Imagine my horror when four years ago, I received an annual report from Exxon because we were one of its shareholders. Somehow our mutual funds had lumped us into a bundle that included Exxon. I had never thought about where our funds were going. Immediately, I called our investment broker and told him to take our money out of oil and gas. I added Nestlé and Unilever to the list. “Move as much of our funds into renewables,” I said. He thought I was nuts. Soon after, I learned that oil stocks tanked. 

Look to the inspiring work of activist surfers in Australia who are fighting to keep oil companies from drilling the Great Austrialian Bight. To those who may snarkily retort, “But isn’t your surfboard made out of oil?” — sure dude. Now excuse me while I use this bullhorn.

In the United States, we too are threatened by the pressure to open our coasts to offshore drilling. We need to push for the Green New Deal. In every city and every nation, we need to urge our leaders to declare a climate emergency and to act on it.

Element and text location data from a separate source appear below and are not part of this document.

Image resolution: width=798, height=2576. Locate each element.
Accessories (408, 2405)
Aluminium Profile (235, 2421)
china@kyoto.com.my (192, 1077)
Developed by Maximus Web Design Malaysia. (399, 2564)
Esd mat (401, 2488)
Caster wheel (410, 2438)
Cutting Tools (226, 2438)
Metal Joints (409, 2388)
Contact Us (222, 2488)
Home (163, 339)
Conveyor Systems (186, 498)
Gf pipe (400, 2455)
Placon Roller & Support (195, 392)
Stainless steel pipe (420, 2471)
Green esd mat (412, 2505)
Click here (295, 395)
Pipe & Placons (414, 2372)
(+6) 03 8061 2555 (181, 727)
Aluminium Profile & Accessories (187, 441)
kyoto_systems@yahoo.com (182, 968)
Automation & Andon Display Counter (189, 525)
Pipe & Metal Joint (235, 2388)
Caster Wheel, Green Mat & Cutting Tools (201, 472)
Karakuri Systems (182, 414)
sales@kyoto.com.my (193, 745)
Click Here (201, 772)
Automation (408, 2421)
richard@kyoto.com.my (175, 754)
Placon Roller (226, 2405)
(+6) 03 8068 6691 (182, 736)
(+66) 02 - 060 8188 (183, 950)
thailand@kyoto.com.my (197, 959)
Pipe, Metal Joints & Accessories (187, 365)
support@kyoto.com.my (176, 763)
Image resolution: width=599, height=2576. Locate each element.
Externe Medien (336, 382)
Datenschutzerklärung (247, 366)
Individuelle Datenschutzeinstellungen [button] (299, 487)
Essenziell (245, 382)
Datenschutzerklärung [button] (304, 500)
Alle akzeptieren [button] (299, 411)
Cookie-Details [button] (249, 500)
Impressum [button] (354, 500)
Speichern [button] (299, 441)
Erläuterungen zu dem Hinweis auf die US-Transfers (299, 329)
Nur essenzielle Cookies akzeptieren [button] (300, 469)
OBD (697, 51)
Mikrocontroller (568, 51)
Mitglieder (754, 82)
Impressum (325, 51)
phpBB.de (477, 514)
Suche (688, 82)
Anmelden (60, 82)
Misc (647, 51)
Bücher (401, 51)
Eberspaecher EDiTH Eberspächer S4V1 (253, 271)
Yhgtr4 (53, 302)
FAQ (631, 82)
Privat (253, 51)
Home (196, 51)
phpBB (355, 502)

On my sunset walks along the beach, it’s easy to soak in the wonder of the pink skies and seas that look like liquid gold and forget that our ecosystem is on the brink of collapse. I check the high tide line again. I say prayers of gratitude for this slice of heaven on earth. We must do everything we can to preserve as much of this beauty as we can. Because I know this for certain: There are no waves on Mars.